Component Technology Version
Framework Spring Boot 3.4.0
Java Temurin 21 LTS
Database PostgreSQL + pgvector 16/17
Vector Store pgvector 0.1.6
AI/ML Spring AI + OpenAI 0.8.1
Storage AWS S3 SDK v2 / MinIO 2.38.2
Build Gradle 8.14
Container Docker Multi-stage
Observability Micrometer + OpenTelemetry Latest

Support Matrix

Feature Status Notes
WebFlux (Reactive) βœ… Stable All filters use WebFilter
JDBC + HikariCP βœ… Stable Blocking calls, consider R2DBC for high traffic
OpenAI Embeddings βœ… Stable text-embedding-3-small (1536d)
OpenAI Chat βœ… Stable gpt-4o-mini
Spring AI ⚠️ Optional API compatibility issues, use OpenAI HTTP
pgvector βœ… Stable IVFFlat index, cosine distance
S3/MinIO βœ… Stable AWS SDK v2
Rate Limiting βœ… Stable Token bucket, in-memory
OpenTelemetry βœ… Stable OTLP exporter
TestContainers βœ… Stable Integration tests
Prometheus βœ… Stable Metrics export
Docker Health βœ… Stable /api/v1/health endpoint
API Versioning βœ… Stable /api/v1 prefix

Package Structure

com.astradesk.rag
β”œβ”€β”€ controller/          # REST API endpoints
β”‚   β”œβ”€β”€ DocumentController
β”‚   └── ZipController
β”œβ”€β”€ service/            # Business logic
β”‚   β”œβ”€β”€ RagService           (search & chat orchestration)
β”‚   β”œβ”€β”€ ZipIngestService     (document ingestion)
β”‚   β”œβ”€β”€ Embeddings           (interface)
β”‚   β”œβ”€β”€ SpringAiEmbeddings   (implementation)
β”‚   β”œβ”€β”€ OpenAiHttpEmbeddings (implementation)
β”‚   β”œβ”€β”€ ChatLLM              (interface)
β”‚   β”œβ”€β”€ SpringAiChat         (implementation)
β”‚   └── OpenAiHttpChat       (implementation)
β”œβ”€β”€ repo/               # Data access
β”‚   β”œβ”€β”€ DocumentJdbcRepository
β”‚   └── ChunkJdbcRepository
β”œβ”€β”€ config/             # Spring configuration
β”‚   β”œβ”€β”€ S3Config
β”‚   β”œβ”€β”€ ProviderConfig      (dependency injection for providers)
β”‚   β”œβ”€β”€ S3StorageService
β”‚   └── GlobalExceptionHandler
β”œβ”€β”€ model/              # Data models
β”‚   β”œβ”€β”€ ChunkRecord      (search results)
β”‚   β”œβ”€β”€ ProgressEvent    (SSE ingestion events - 7 fields)
β”‚   └── HealthResponse   (health check - 3 fields)
└── util/               # Utilities
    └── Chunker

πŸš€ Quick Start

Prerequisites

  • Java 21+ (OpenJDK Temurin)
  • Docker
  • OpenAI API Key (optional, for production use)

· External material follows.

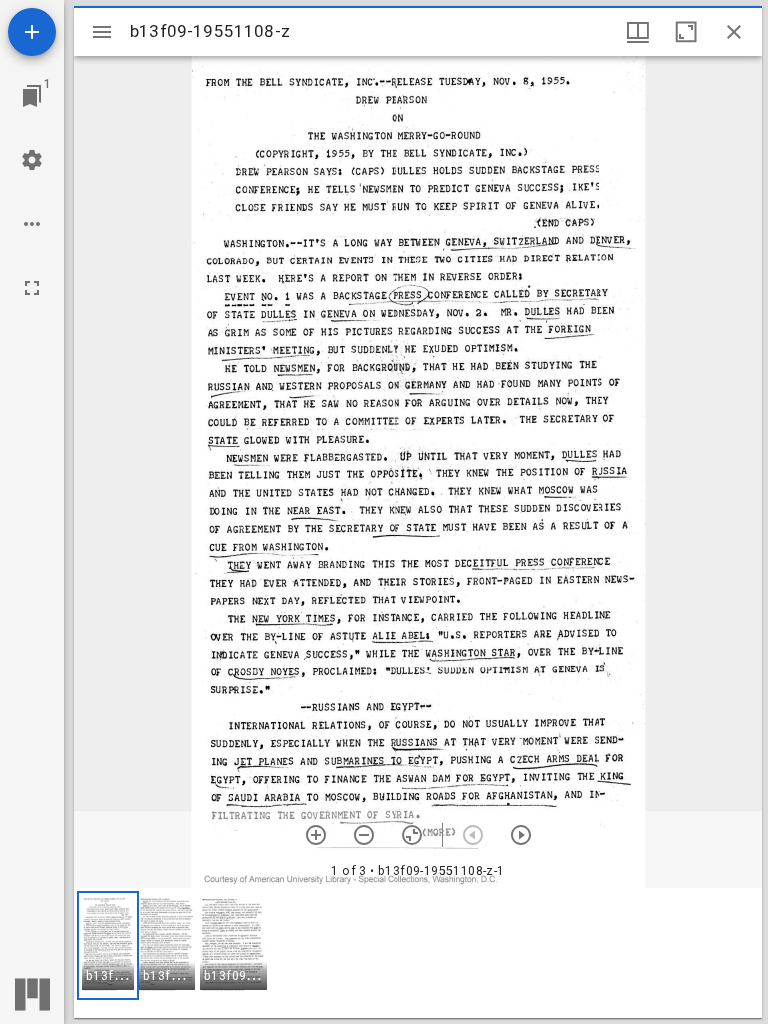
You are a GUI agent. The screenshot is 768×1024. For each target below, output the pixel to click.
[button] (108, 945)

1. Quick Start (Recommended)

# Build the project
docker run --rm -v "$PWD":/workspace -w /workspace \
  eclipse-temurin:21-jdk bash -c "./gradlew clean build -x test"

# Start all services
./QUICK_START.sh

# Initialize database
./init-database-docker.sh

# Test API v1
curl "http://localhost:8081/api/v1/health"

2. Manual Setup

# Start services
docker network create astradesk-rag
docker run -d --name rag-db --network astradesk-rag \
  -e POSTGRES_DB=rag -e POSTGRES_USER=rag -e POSTGRES_PASSWORD=rag \
  -p 5432:5432 pgvector/pgvector:pg16

# Initialize database
./init-database-docker.sh rag-db

# Start application
docker run -d --name rag-app --network astradesk-rag -p 8081:8080 \
  -e SPRING_DATASOURCE_URL=jdbc:postgresql://rag-db:5432/rag \
  -e RAG_PROVIDER_EMBEDDINGS=fake -e RAG_PROVIDER_CHAT=fake \
  -v "$PWD":/workspace -w /workspace eclipse-temurin:21-jdk \
  bash -c "java -jar build/libs/astradesk-rag-mini-0.2.0.jar"

The application will be available at http://localhost:8081

πŸ“– API Endpoints

Note: All endpoints use /api/v1 prefix. See API Migration Guide for details.

Document Search

Request:

GET /api/v1/docs/search?q=Spring%20AI&k=5

Parameters:

  • q (required): Search query
  • k (optional): Number of results to return (default: 5)

Response:

[
  {
    "id": 1,
    "docId": 1,
    "chunkIndex": 0,
    "pageFrom": 1,
    "pageTo": 1,
    "content": "Spring AI enables developers to...",
    "score": 0.92
  }
]

ZIP Ingestion (Streaming)

Request:

POST /api/v1/ingest/zip?collection=docs&maxLen=1200&overlap=200
Content-Type: multipart/form-data

file=@archive.zip

Parameters:

  • file (required): ZIP archive
  • collection (optional): Collection name (default: "default")
  • maxLen (optional): Chunk max length (default: 1200)
  • overlap (optional): Chunk overlap (default: 200)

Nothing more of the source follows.